* [Task objective] Count every line in the records below that contains the string "computer". Report that number alone.

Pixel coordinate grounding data
▬▬▬▬▬▬▬▬▬▬

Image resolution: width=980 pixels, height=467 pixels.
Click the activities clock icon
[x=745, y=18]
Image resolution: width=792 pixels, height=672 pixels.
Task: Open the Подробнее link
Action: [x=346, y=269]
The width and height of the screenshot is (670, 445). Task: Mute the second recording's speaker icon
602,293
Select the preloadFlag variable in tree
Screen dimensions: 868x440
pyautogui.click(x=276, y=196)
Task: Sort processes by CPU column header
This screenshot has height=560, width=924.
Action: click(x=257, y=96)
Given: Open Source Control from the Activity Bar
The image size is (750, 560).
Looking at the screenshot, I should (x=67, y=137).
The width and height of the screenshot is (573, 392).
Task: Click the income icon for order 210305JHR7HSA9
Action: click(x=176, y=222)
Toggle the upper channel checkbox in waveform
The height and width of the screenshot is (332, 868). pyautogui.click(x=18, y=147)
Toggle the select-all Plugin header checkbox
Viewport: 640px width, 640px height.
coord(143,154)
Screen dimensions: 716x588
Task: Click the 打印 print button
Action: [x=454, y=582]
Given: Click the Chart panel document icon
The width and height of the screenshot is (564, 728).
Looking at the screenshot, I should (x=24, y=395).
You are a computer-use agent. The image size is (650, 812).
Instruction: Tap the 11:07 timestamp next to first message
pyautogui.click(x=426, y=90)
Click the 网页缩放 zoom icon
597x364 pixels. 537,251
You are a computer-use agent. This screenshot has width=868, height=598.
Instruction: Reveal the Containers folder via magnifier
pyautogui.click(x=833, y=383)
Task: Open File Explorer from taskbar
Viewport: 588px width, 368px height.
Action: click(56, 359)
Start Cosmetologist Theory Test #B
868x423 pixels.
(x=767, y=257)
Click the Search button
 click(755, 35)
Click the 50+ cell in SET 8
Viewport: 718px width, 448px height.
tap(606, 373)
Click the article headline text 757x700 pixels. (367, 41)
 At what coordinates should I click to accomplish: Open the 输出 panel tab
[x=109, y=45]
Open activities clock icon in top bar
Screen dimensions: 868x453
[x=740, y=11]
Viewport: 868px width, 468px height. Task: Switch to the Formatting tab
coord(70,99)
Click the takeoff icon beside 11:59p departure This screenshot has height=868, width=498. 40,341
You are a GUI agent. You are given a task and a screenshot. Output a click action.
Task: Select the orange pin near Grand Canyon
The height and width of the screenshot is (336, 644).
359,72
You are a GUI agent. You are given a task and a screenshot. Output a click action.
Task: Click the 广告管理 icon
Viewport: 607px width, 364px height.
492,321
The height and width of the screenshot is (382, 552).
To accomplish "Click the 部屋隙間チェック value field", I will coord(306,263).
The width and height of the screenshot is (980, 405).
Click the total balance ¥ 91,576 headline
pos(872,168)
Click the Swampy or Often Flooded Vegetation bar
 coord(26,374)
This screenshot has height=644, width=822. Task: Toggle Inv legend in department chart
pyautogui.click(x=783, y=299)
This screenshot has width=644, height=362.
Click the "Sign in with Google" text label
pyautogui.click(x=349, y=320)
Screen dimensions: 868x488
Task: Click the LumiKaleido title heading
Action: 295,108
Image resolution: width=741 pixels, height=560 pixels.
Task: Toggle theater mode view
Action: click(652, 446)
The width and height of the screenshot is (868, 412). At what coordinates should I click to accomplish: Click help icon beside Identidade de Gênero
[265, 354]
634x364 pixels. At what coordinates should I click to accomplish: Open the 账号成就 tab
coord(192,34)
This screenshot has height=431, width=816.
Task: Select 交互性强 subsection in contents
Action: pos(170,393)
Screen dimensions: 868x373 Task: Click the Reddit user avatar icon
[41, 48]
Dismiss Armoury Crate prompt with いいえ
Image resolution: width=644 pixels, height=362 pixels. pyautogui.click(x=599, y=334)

▬▬▬▬▬▬▬▬▬▬

* [Response to the task] 2